En una década marcada por golpes, juntas militares y un país que cambiaba a una velocidad nunca antes vista, Venezuela vivió una transformación cultural profunda. Tras la caída de Rómulo Gallegos, tres gobiernos militares tomaron el control y, en medio de la restricción política, impulsaron un programa de modernización que redefinió la identidad nacional.
Este libro revela cómo, en pleno autoritarismo, las artes plásticas estallaron en nuevas búsquedas, la arquitectura levantó símbolos de progreso, la televisión irrumpió como fuerza cultural, y la literatura encontró nuevas voces.
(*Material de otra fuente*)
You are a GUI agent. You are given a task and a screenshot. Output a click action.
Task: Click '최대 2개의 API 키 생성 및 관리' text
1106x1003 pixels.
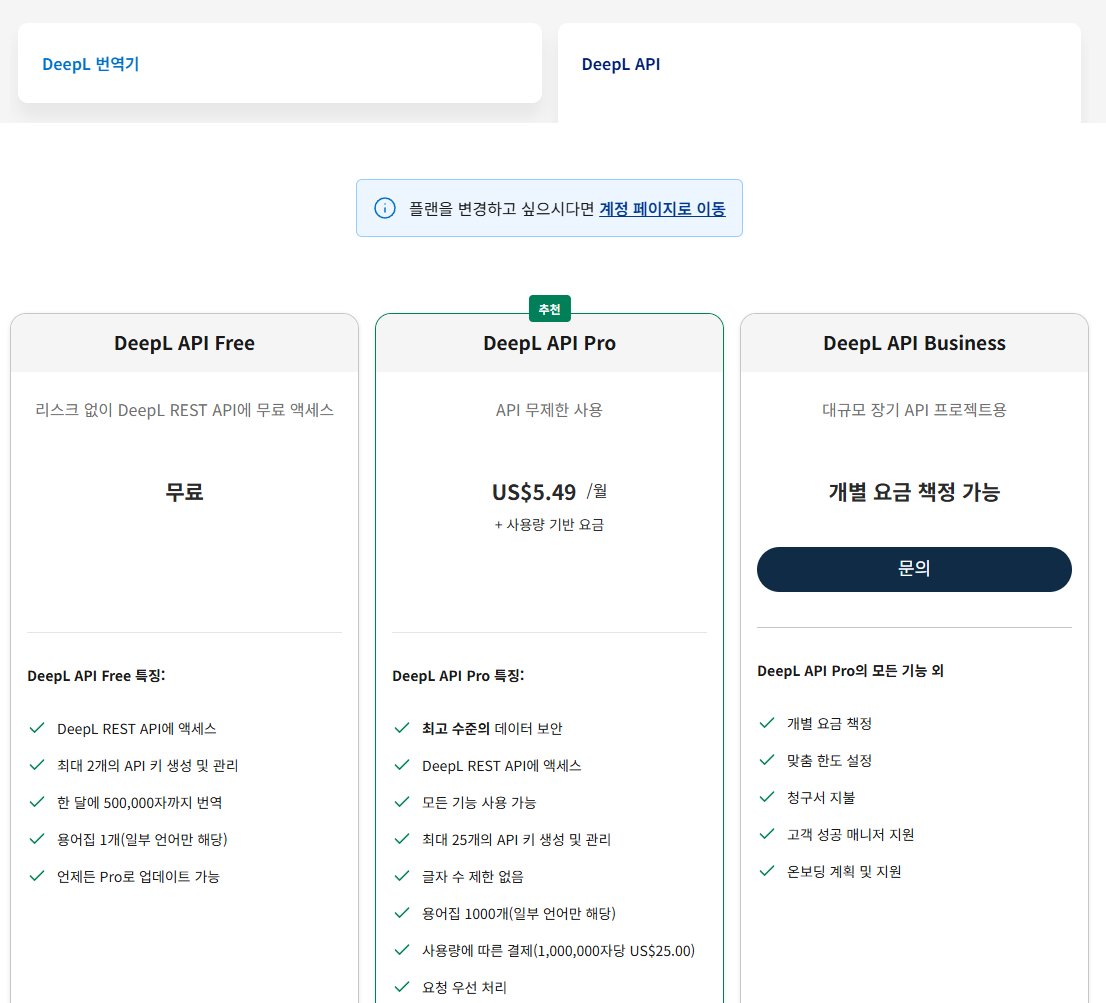click(147, 765)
Mientras el “Nuevo Ideal Nacional” de Pérez Jiménez levantaba autopistas, superbloques y una Caracas futurista, también abría espacio al nacimiento del abstraccionismo, la consolidación de Los Disidentes y la integración de las artes en obras emblemáticas como la Ciudad Universitaria.
Retratado con rigor y lucidez, cómo tradición y modernidad se enfrentaron y convivieron en una década decisiva. Un análisis necesario para comprender cómo la cultura venezolana del siglo XX se forjó entre tensiones políticas, búsquedas estéticas y una modernización acelerada que aún define el imaginario del país.